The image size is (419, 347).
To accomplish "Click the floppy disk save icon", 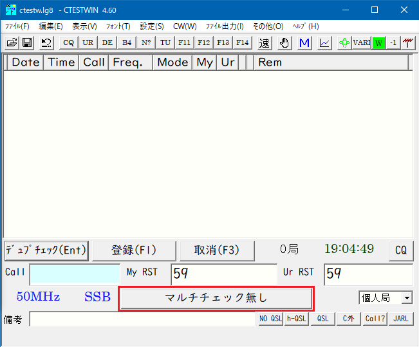I will coord(27,42).
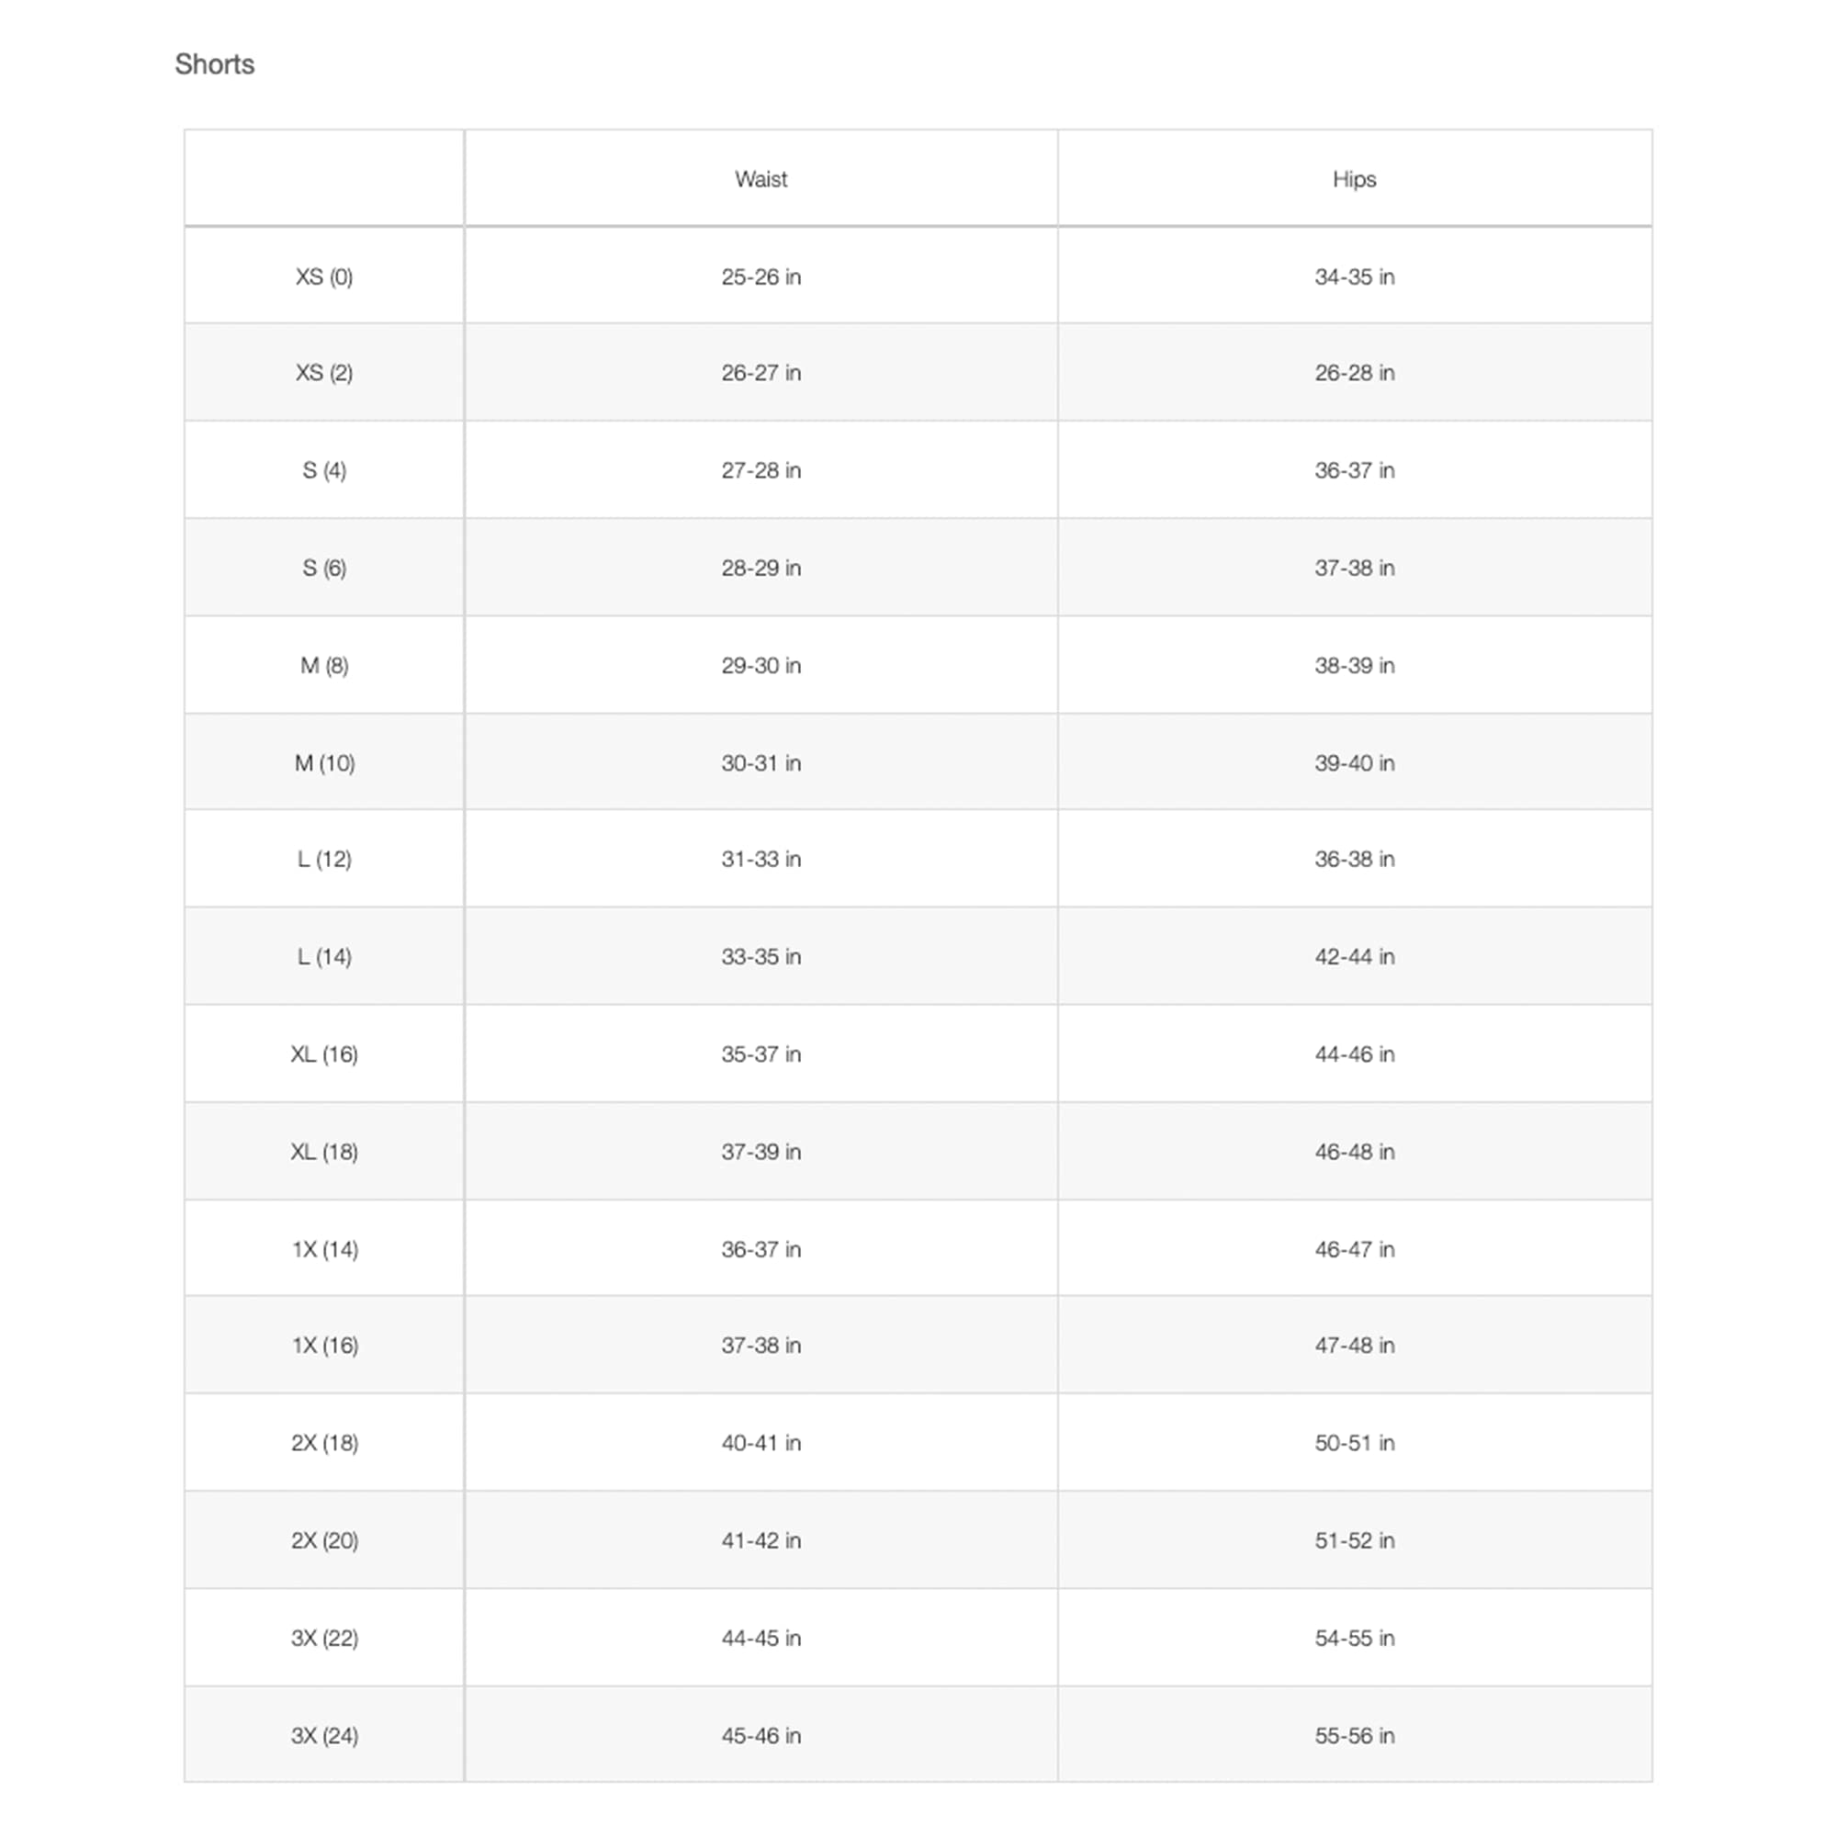
Task: Click the 55-56 in hips value
Action: point(1354,1735)
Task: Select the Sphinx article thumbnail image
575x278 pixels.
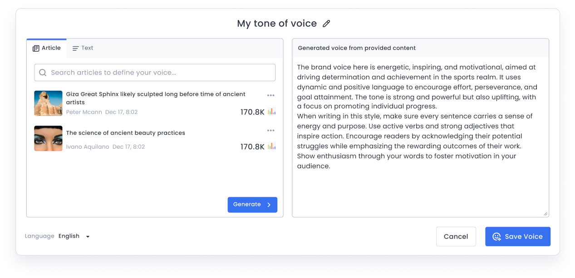Action: coord(48,103)
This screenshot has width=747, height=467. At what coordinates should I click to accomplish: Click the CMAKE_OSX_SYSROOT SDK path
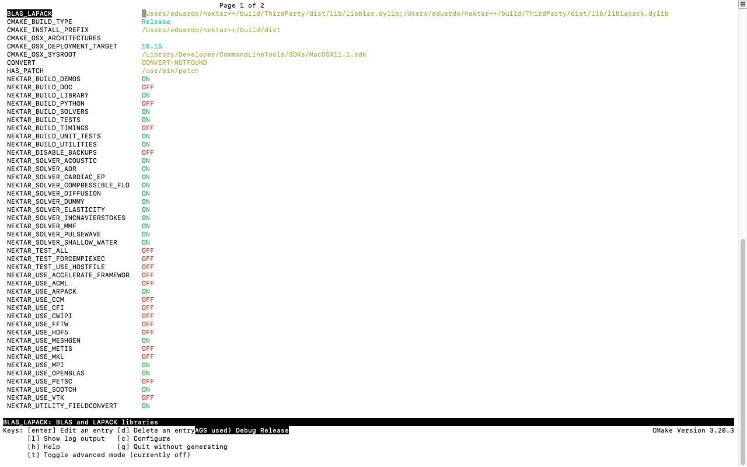pos(254,54)
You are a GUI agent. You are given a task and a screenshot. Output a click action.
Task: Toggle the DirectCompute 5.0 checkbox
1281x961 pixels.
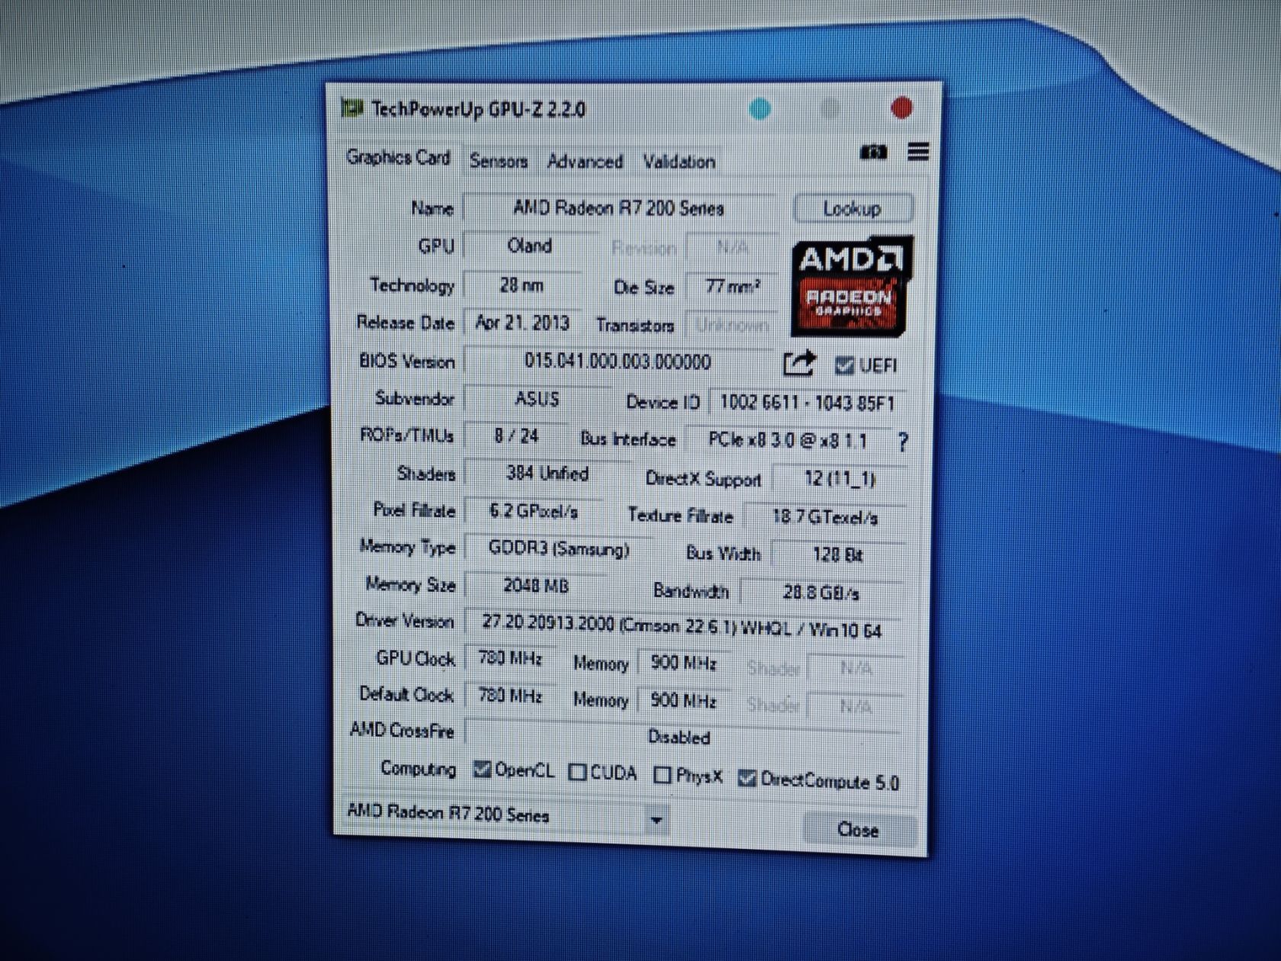[x=747, y=778]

*Work instructions:* Lay out the lines above as a numbered list, starting with the line that contains "You are a GUI" and going on through the end of the rows. Skip any blank lines and leave the pictures out.

*Solved problem:*
1. You are a GUI agent. You are given a task and a screenshot. Output a click action.
2. Task: Toggle the DirectCompute 5.0 checkbox
3. 1281x961 pixels.
4. [x=747, y=778]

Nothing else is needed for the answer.